WHAT IS REQUIRED:
Please return only the lines from the one holding "The height and width of the screenshot is (414, 620)." through the one holding "has height=676, width=1258.", exactly as they appear in the records below, both ends included.

SOURCE DATA:
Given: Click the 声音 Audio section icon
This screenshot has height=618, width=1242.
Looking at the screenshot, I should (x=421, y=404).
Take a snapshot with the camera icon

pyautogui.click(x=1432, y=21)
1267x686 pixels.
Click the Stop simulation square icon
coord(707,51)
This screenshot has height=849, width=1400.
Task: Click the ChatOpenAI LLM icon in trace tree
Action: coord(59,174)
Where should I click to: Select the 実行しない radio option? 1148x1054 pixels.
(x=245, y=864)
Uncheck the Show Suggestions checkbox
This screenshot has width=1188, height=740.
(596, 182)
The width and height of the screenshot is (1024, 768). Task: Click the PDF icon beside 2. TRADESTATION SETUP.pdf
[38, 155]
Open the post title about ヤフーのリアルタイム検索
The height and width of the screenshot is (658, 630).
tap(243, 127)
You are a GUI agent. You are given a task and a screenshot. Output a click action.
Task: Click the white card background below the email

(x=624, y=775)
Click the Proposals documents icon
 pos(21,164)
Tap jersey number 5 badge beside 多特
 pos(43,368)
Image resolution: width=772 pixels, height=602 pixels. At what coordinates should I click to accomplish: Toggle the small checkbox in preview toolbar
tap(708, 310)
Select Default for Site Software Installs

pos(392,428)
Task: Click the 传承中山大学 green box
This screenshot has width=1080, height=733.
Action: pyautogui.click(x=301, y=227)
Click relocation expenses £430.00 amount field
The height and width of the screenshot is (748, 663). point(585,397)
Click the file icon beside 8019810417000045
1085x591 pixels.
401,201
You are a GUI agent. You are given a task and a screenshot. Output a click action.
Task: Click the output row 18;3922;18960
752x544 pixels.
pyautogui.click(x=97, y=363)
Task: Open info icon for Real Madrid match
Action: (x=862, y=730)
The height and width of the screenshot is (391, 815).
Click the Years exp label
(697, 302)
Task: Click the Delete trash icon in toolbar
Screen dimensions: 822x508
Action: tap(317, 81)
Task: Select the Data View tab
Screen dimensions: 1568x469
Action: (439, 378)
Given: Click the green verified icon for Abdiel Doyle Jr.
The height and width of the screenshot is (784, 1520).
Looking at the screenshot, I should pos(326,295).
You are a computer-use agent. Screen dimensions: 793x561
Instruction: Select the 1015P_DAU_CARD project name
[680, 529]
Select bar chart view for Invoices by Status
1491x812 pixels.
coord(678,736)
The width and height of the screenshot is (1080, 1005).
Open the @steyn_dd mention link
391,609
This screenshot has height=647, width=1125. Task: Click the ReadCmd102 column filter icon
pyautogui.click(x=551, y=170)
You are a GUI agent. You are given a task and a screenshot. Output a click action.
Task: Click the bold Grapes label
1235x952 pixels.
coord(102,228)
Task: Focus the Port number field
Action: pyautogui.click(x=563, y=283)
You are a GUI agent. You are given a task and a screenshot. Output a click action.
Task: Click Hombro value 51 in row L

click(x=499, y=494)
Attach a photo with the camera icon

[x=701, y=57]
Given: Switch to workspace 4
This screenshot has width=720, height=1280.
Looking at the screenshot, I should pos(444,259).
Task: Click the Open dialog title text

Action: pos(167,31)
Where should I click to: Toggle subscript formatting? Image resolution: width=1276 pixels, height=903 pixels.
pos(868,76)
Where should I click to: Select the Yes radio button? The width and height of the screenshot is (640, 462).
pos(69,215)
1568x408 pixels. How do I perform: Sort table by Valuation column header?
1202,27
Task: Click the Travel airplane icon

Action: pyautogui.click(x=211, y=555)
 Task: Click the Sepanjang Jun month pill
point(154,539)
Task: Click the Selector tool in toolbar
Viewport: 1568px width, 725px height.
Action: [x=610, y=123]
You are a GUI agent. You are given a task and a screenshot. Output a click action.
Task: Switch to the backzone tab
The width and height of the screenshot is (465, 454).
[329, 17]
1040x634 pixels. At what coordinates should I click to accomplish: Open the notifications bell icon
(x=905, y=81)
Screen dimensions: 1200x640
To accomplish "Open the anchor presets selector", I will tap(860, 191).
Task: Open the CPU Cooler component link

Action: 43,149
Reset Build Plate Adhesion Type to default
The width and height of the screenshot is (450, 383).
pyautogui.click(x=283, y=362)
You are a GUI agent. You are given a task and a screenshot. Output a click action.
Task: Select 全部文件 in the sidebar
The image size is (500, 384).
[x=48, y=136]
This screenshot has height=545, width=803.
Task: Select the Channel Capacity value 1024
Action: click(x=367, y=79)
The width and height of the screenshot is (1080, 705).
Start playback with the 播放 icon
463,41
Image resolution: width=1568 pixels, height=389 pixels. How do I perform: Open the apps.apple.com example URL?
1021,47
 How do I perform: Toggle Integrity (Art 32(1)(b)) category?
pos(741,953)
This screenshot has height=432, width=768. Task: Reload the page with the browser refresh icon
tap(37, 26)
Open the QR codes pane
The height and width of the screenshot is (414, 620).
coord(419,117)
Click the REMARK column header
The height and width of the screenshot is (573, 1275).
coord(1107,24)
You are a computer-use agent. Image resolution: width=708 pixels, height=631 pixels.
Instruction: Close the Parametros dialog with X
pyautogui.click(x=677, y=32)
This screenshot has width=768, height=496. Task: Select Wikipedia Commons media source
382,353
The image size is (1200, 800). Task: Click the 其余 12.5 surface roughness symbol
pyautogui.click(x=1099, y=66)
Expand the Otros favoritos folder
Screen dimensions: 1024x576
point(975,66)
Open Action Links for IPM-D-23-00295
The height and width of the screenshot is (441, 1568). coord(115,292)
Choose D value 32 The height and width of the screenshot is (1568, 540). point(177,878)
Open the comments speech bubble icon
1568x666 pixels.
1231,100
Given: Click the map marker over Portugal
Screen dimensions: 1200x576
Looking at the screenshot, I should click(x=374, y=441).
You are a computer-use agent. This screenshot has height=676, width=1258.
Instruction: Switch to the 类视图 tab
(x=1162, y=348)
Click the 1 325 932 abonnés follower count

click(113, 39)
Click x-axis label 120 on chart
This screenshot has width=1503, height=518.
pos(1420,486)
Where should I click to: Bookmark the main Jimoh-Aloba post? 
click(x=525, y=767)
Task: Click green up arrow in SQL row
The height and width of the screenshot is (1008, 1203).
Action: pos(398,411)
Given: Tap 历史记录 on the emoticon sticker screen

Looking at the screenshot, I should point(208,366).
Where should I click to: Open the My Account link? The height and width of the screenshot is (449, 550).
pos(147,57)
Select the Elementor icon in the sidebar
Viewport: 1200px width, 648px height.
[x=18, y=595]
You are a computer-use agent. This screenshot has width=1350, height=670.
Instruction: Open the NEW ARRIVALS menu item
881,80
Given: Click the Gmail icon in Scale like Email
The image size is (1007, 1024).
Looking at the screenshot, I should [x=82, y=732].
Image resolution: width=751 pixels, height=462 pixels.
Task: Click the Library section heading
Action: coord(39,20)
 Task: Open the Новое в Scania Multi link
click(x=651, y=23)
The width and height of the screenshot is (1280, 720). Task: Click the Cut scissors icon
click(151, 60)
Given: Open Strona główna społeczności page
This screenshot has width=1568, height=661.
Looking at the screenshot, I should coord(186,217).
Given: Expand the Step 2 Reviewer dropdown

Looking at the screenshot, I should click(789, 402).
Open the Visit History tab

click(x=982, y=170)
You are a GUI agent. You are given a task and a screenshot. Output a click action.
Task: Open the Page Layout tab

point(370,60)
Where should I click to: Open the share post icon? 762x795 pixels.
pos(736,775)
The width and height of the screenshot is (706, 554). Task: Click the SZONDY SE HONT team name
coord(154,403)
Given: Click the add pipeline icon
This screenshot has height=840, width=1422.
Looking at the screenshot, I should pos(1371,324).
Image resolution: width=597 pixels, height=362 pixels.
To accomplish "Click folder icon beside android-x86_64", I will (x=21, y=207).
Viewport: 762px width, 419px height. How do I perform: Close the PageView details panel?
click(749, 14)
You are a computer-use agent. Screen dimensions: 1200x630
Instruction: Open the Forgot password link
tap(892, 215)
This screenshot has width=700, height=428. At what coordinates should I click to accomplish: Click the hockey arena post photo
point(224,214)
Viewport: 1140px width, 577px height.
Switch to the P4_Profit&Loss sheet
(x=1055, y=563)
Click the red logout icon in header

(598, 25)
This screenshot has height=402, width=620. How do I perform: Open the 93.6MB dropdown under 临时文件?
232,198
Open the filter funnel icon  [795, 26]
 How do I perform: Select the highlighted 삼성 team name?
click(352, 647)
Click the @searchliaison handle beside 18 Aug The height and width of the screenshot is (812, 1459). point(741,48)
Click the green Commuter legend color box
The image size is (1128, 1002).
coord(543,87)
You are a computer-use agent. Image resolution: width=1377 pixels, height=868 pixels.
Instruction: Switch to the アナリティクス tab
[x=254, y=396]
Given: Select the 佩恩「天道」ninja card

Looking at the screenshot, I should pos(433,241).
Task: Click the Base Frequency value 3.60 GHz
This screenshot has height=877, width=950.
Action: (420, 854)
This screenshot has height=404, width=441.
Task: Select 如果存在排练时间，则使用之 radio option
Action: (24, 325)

SOLUTION BELOW:
The height and width of the screenshot is (414, 620).
coord(419,117)
Click the REMARK column header
The height and width of the screenshot is (573, 1275).
coord(1107,24)
You are a computer-use agent. Image resolution: width=708 pixels, height=631 pixels.
Instruction: Close the Parametros dialog with X
pyautogui.click(x=677, y=32)
This screenshot has width=768, height=496. Task: Select Wikipedia Commons media source
382,353
The image size is (1200, 800). Task: Click the 其余 12.5 surface roughness symbol
pyautogui.click(x=1099, y=66)
Expand the Otros favoritos folder
Screen dimensions: 1024x576
point(975,66)
Open Action Links for IPM-D-23-00295
The height and width of the screenshot is (441, 1568). coord(115,292)
Choose D value 32 The height and width of the screenshot is (1568, 540). point(177,878)
Open the comments speech bubble icon
1568x666 pixels.
1231,100
Given: Click the map marker over Portugal
Screen dimensions: 1200x576
Looking at the screenshot, I should click(x=374, y=441).
You are a computer-use agent. This screenshot has height=676, width=1258.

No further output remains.